According to Chen, the +0.5 s.d. of his new P/B peg reflects his appreciation of SIA’s outstanding track record demonstrated during the pandemic.
In addition, even with the 3QFY2024 earnings miss, SIA is set to report a record level of earnings for the full year and can at least sustain the same 28 cents per share final dividend as last year.
This implies that SIA will pay a total FY2024 dividend of at least 38 cents, which translates into a yield of more than 6% based on Chen's new target price of $6.28.
PhillipCapital analyst Peggy Mak has maintained her "reduce" call with a higher target price of $5.91 from $5.45 previously as she rolls her estimates over to SIA's new FY. Her new target price is still based on a 1 times the airline's FY2025 P/B. "This factors in a projected 31% decline in net profit for FY2025," she says.
In her Feb 22 report, Mak noted only negatives, which include escalating costs, revenue which grew slower than the surge in passenger volume and lower operating profit due to a drop in Scoot's operating profit and lower cargo revenue. The net profit gain was also due to several one-offs, while the airline's debt rose after a partial redemption of its mandatory convertible bonds (MCBs).
"Yields are expected to fall further as airfares continue to normalize. Airlines are expected to lower fares to fill seats as travel demand eases. On the other hand, costs are expected to rise with more flight restorations and more new airlines launching services," says Mak. That said, she has raised her net profit estimates for the FY2024 by 10.5% as SIA's passenger load factors are coming in above her earlier assumptions.
Moomoo Singapore analyst Isaac Lim has given SIA a conviction level of "good" with a target price of $7.30.
"SIA looks set to continue its outperformance, especially with the latest earnings announcement. The main factors contributing to SIA's continued outperformance would be the complete lift of the Vaccinated Travel Framework (VTF).
"Investors can expect to see greater passenger loads that contribute to profitability going forward. And investors can see a preview of this with the latest 3Q announcement that passenger capacity is now close to pre-pandemic levels," says Lim in his report dated Feb 21.
"Further, with more partners onboard the codeshare scheme, this would allow SIA to sell more of their seats to passengers from other regions as well. SIA is also pushing to explore outside its traditional line of business with its expanded Krisflyer ecosphere," he adds.

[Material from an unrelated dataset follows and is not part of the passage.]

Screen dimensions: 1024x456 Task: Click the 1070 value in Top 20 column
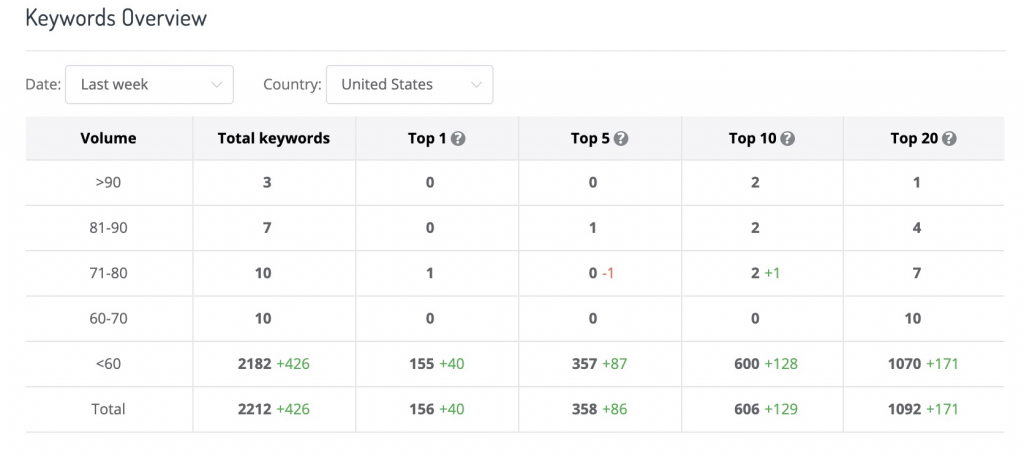click(x=904, y=364)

That said, Lim remains cautious as he sees headwinds remaining for the airline. These include macroeconomic uncertainties and high oil prices, as well as escalating geopolitical tensions, inflationary cost pressures and unforeseen Black Swan events such as the Covid-19 pandemic. Furthermore, oil prices are unlikely to come down to its lows seen in 2023 anytime soon due to persistent inflation.

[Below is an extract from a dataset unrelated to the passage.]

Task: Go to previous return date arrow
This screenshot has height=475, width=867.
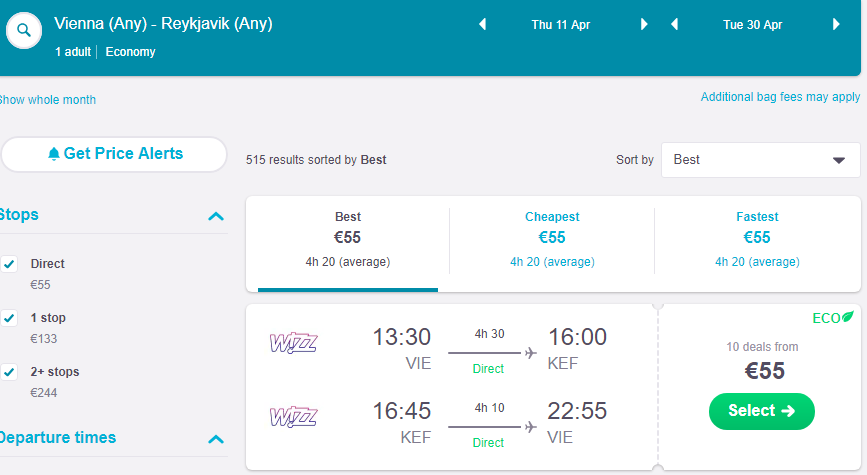Action: pyautogui.click(x=674, y=25)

"A shortened hedging cycle would also mean that should air travel continue picking up, SIA will possibly have trouble getting fuel prices at a better hedge," he says.
In his technical analysis, Lim expects SIA's share price to bounce back towards the $7.30 resistance level as long as its price holds above the near-term support of $6.62.
"Technical indicators are bullish for now with the price holding above long-term 55-day moving average (MA). The moving average convergence/divergence (MACD) indicator is holding above 0, showing a strong buildup in bullish momentum as well. Alternatively, a weekly candlestick close back below $6.62 will see [SIA's share] price do a deeper pullback towards the $6.35 support," he adds.
Shares in SIA closed 70 cents lower or 9.5% down at $6.67 on Feb 21.